Diffusion Bonding Between TiAl And Ti Alloys And The Mechanical Properties Of The Joints At Elevated Temperatures

γ-TiAl alloys exhibit low density, excellent properties at high temperatures, which are one of the most promising materials for high temperature application. Understanding the bonding behaviors of the alloys with themselves and with other alloys is helpful to their applications. In this thesis, a new diffusion bonding approach (named LMS) was introduced to the bond between TiAl and Ti6Al4V. In this approach, laser rapid solidification surface modification was first conducted on the pre-bonding surfaces ofγ-TiAl and Ti alloys. With this method, a sound bond was achieved at the diffusion conditions of 900℃/80MPa/2h. The bend strength of the joint achieves 92.9% of the strength of TiAl matrix. On the basis of understanding of the microstructure of bond interface and bonding mechanisms, the mechanical properties at high temperatures, especially creep behavior, of the joint obtained by LMS was investigated, comparing with that of the joints obtained at same diffusion bondingcondtions by the normal diffusion method without laser surface modification( named NLMS), and the effects of the mircrostructures on the high temperature properties and fracture mechanism were discussed.
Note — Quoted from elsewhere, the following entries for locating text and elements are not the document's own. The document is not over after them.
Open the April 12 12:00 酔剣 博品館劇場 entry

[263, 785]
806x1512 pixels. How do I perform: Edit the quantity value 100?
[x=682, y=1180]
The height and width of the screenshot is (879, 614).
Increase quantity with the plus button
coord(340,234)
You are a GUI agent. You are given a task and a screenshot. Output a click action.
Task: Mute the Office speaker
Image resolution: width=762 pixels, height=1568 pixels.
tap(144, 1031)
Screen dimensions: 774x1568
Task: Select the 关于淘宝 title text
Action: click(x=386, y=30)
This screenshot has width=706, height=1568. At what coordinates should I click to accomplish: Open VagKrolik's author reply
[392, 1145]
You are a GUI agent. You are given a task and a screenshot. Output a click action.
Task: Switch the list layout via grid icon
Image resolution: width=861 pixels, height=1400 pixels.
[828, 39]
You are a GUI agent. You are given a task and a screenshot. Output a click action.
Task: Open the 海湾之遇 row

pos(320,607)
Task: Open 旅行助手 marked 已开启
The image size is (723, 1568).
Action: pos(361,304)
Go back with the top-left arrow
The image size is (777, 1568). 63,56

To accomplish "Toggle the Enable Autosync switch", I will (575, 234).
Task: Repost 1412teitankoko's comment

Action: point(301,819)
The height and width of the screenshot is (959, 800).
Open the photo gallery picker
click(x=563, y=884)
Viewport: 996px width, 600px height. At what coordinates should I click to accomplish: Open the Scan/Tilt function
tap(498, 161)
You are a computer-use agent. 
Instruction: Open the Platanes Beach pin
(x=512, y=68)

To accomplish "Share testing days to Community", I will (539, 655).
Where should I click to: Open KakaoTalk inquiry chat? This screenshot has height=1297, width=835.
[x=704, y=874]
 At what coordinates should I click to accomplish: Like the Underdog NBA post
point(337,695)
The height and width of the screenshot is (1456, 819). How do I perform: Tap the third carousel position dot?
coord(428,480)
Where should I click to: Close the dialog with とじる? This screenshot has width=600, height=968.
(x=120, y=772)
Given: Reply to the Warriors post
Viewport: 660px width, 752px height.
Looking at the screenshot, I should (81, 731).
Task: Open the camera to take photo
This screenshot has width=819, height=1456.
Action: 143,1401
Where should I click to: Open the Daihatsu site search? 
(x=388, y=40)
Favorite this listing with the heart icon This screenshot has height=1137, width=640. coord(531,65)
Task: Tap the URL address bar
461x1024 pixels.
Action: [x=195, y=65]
The results indicated that the tensile fracture strengthes at 400-600℃are lower than that of the TiAl matrix. The strength of the LMS joint at 400℃is higher than that of the NLMS joint, but they are almost identical at 600℃. The fracture of both joints occurred in the bond at 400-600℃, and the fracture modes were strongly dependent on the temperature. The higher strength of the LMS joint is due to its perfect metallurgical bonding. At the temperature range of 400-600℃, the creep deformation concentrated in the Ti matrix in both joints, which was controlled by dislocation climb. The creep resistance of the LMS is much higher than that that of NLMS joint, but slightly lower than that of Ti matrix. The creep fracture of both joints occurred at the bonding interface or near the interface. The bonding interface is weak during creep, and the interface strength and fracture mechanism decided the life time of creep of the joints. As a result, the new diffusion method used in the present study is a promising solid bonding method for bonding between TiAl with other alloys.